• [GIVEN PROBLEM]
Could you quote the lines below word for word, from the very first one up to and including the line that contains "Action: click(191, 233)"?
++++++++
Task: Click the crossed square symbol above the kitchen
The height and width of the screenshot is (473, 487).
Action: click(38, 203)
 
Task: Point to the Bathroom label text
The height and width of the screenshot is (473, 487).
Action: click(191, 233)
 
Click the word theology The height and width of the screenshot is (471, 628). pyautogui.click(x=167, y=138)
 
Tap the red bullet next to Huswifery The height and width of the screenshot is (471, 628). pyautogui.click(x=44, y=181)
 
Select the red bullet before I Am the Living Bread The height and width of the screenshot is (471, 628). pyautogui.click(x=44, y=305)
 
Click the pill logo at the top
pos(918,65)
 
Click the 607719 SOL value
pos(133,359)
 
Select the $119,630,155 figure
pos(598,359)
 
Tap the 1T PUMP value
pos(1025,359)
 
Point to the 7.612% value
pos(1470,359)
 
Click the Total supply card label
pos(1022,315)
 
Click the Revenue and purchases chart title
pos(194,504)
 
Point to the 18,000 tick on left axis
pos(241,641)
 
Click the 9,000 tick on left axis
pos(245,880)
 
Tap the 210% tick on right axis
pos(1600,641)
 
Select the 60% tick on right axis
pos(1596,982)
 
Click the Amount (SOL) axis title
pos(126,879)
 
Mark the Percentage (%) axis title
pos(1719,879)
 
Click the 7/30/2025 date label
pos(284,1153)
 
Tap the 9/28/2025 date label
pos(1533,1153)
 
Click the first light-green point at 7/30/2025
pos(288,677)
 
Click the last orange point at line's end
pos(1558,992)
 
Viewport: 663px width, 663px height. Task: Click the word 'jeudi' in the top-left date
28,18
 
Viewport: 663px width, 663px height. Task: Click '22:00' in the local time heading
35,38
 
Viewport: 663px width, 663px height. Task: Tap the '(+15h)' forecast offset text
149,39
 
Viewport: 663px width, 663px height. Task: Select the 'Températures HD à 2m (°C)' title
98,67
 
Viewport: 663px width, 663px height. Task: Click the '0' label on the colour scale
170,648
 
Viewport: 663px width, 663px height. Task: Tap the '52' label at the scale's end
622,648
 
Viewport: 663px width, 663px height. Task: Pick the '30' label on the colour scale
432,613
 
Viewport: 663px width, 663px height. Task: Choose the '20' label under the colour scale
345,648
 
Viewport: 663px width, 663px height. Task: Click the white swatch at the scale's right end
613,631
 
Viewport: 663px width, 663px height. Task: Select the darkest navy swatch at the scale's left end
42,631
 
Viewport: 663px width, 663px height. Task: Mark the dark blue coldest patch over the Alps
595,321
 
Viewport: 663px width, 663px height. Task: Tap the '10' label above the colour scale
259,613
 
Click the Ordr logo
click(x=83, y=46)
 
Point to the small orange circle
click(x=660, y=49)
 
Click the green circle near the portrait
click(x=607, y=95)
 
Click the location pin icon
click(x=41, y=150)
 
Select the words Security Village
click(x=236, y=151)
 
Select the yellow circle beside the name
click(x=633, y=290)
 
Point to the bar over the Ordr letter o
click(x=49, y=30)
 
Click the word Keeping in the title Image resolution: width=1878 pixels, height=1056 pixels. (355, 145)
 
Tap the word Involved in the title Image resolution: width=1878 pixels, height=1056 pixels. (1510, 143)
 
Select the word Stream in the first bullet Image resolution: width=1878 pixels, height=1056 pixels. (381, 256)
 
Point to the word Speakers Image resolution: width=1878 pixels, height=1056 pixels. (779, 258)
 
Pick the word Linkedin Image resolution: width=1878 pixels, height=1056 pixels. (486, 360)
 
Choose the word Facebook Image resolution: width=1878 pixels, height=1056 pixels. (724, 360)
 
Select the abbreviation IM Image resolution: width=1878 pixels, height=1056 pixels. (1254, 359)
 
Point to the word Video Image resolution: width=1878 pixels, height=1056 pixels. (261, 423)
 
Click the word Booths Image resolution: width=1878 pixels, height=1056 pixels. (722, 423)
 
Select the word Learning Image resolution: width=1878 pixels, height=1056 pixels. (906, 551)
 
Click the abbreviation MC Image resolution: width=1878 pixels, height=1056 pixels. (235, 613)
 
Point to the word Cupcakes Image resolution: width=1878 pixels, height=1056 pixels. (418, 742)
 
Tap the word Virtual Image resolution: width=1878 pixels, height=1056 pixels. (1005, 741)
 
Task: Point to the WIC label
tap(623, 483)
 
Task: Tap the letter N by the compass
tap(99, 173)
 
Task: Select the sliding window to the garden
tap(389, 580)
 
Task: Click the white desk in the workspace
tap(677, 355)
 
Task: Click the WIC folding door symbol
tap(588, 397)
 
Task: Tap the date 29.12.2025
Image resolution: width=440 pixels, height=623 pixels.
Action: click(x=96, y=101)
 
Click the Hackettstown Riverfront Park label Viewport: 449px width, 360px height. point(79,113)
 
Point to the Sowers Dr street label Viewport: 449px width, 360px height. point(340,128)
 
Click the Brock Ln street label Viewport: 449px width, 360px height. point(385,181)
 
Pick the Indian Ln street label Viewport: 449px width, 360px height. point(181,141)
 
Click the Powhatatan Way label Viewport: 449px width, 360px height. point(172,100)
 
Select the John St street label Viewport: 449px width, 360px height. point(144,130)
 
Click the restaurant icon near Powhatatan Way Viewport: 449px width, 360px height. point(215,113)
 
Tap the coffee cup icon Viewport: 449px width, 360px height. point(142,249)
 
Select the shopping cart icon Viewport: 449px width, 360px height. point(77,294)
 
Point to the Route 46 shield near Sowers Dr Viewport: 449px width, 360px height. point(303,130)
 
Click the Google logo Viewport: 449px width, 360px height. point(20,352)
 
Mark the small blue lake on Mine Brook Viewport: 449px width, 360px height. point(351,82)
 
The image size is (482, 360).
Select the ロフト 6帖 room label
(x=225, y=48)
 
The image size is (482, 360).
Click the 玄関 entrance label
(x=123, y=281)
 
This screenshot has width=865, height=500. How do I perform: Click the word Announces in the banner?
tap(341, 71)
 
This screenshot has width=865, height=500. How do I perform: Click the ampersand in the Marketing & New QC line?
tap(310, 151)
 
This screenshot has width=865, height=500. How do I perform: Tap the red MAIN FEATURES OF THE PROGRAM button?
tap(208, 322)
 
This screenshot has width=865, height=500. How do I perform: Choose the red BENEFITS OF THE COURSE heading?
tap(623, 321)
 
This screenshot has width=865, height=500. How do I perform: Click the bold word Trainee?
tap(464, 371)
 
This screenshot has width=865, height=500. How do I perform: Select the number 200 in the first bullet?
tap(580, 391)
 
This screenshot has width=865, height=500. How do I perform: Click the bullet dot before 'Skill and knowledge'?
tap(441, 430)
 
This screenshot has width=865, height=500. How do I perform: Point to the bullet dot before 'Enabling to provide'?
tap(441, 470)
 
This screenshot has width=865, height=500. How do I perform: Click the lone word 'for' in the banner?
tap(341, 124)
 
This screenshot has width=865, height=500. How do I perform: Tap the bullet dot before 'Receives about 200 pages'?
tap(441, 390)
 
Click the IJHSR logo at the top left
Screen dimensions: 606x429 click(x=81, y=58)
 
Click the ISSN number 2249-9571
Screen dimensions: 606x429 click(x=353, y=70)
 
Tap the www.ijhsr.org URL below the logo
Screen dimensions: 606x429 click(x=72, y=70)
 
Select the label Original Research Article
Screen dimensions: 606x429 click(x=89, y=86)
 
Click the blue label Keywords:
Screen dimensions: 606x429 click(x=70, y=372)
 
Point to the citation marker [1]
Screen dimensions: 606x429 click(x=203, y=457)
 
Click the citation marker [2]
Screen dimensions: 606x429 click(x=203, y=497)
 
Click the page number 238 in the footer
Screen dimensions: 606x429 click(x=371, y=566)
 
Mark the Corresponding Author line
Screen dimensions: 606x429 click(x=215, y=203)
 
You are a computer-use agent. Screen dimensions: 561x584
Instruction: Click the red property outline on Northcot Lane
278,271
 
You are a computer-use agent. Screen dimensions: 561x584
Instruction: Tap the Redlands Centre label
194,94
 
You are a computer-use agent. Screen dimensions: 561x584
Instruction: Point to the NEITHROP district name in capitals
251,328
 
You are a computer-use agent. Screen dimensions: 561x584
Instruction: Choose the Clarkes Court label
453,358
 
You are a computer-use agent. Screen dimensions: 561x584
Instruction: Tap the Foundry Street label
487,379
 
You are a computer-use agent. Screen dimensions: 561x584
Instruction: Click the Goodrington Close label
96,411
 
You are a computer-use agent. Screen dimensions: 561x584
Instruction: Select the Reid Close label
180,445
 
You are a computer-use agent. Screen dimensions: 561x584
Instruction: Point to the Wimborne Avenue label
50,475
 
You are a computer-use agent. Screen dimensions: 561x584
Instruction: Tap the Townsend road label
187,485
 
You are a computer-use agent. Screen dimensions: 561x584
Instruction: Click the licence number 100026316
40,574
++++++++
• [EXERCISE ANSWER]
Task: Click the crossed square symbol above the kitchen
The height and width of the screenshot is (473, 487).
Action: click(38, 203)
 
Task: Point to the Bathroom label text
The height and width of the screenshot is (473, 487).
Action: click(191, 233)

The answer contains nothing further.